§ **課題の目的**: ハーベスト・タイム・ミニストリーズの働きを紹介した文章を、最初から最後まで一字も変えずに書き写してください。

§ **原文**:
▬▬▬▬▬▬▬▬▬▬
インターネットを活用した福音宣教と弟子訓練を行うハーベスト・タイム・ミニストリーズ(以下、ハーベスト・タイム)。その働きについて、代表を務める中川健一氏にハーベスト・センター(静岡県裾野市)で話を聞いた。
24年間続けてきたテレビ番組「ハーベスト・タイム」を終了し、8年前にインターネットに活動の場を移した。「これからは、ネットのほうがより多くの人に福音を届けられる」と判断したからだ。テレビとは異なり、インターネットなら時間や場所を選ばず、好きな時に聖書のメッセージに触れることができる。また、さまざまなコンテンツを無料で提供できることも大きかった。
ハーベスト・タイムのサイトの大黒柱は、現代に生きる人々に必要な聖書のメッセージを音声と動画で届ける「メッセージ・ステーション」。その中でも中心となっているのが、中川氏の語る聖書講解メッセージ(約60分)だ。これまでに、マタイによる福音書や創世記、ヨハネの黙示録など、508タイトルのメッセージが無料で公開されている。さらに、未信者やクリスチャンになったばかりの人のためのサイト「聖書入門.com」では、キリスト教についてよくある質問に答える「3分でわかる!聖書」などがあり、トータルで1000本を超える音声・動画が公開されている。
「メッセージ・ステーション」は現在、月間約40万件を超えるアクセスがある。その人気の理由として、次の二つが考えられる。まず、「聖書講解」に徹していること。聖書講解は聞くのに集中力が必要だが、聖書を理解できた時の喜びは、証しを聞いて感動することより大きく、また信仰が成長する力となる。さらに、聖書そのものの話だから、飽きることもない。
「日本のクリスチャンの弱いところは、聖書の意味を深く理解していないところにあります。そのため、私たちが大切にしているのは、聖書を比喩的に読むのではなく、『字義どおりに読む』ということ。つまり、常に文脈を意識しながら、書いてあるとおりに聖書を読むということです。5000人のパンの奇跡でも、イエス様は本当にパンを分けたのに、少年に促されて、みんなで持っている弁当を分けたと解釈をする人もいます。そうではなく、書かれているとおりに読むことが大事なのです」
▬▬▬▬▬▬▬▬▬▬
§ **利用できる資料**:
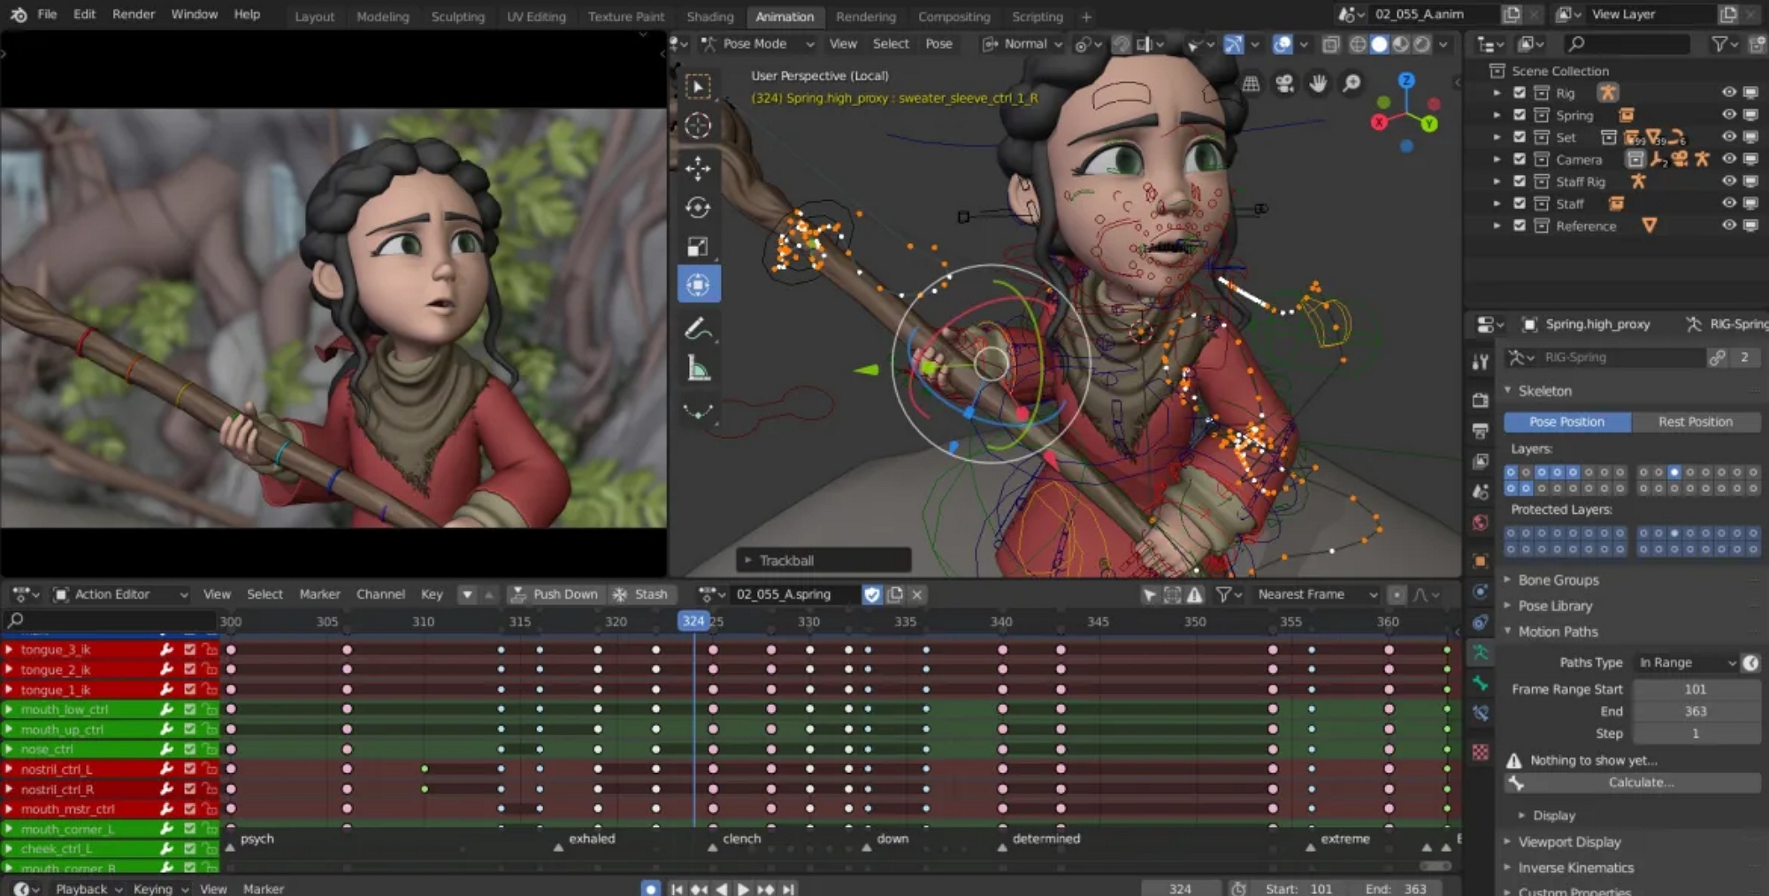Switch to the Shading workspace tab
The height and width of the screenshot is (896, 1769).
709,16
▬▬▬▬▬▬▬▬▬▬
§ **以下が回答**:
インターネットを活用した福音宣教と弟子訓練を行うハーベスト・タイム・ミニストリーズ(以下、ハーベスト・タイム)。その働きについて、代表を務める中川健一氏にハーベスト・センター(静岡県裾野市)で話を聞いた。
24年間続けてきたテレビ番組「ハーベスト・タイム」を終了し、8年前にインターネットに活動の場を移した。「これからは、ネットのほうがより多くの人に福音を届けられる」と判断したからだ。テレビとは異なり、インターネットなら時間や場所を選ばず、好きな時に聖書のメッセージに触れることができる。また、さまざまなコンテンツを無料で提供できることも大きかった。
ハーベスト・タイムのサイトの大黒柱は、現代に生きる人々に必要な聖書のメッセージを音声と動画で届ける「メッセージ・ステーション」。その中でも中心となっているのが、中川氏の語る聖書講解メッセージ(約60分)だ。これまでに、マタイによる福音書や創世記、ヨハネの黙示録など、508タイトルのメッセージが無料で公開されている。さらに、未信者やクリスチャンになったばかりの人のためのサイト「聖書入門.com」では、キリスト教についてよくある質問に答える「3分でわかる!聖書」などがあり、トータルで1000本を超える音声・動画が公開されている。
「メッセージ・ステーション」は現在、月間約40万件を超えるアクセスがある。その人気の理由として、次の二つが考えられる。まず、「聖書講解」に徹していること。聖書講解は聞くのに集中力が必要だが、聖書を理解できた時の喜びは、証しを聞いて感動することより大きく、また信仰が成長する力となる。さらに、聖書そのものの話だから、飽きることもない。
「日本のクリスチャンの弱いところは、聖書の意味を深く理解していないところにあります。そのため、私たちが大切にしているのは、聖書を比喩的に読むのではなく、『字義どおりに読む』ということ。つまり、常に文脈を意識しながら、書いてあるとおりに聖書を読むということです。5000人のパンの奇跡でも、イエス様は本当にパンを分けたのに、少年に促されて、みんなで持っている弁当を分けたと解釈をする人もいます。そうではなく、書かれているとおりに読むことが大事なのです」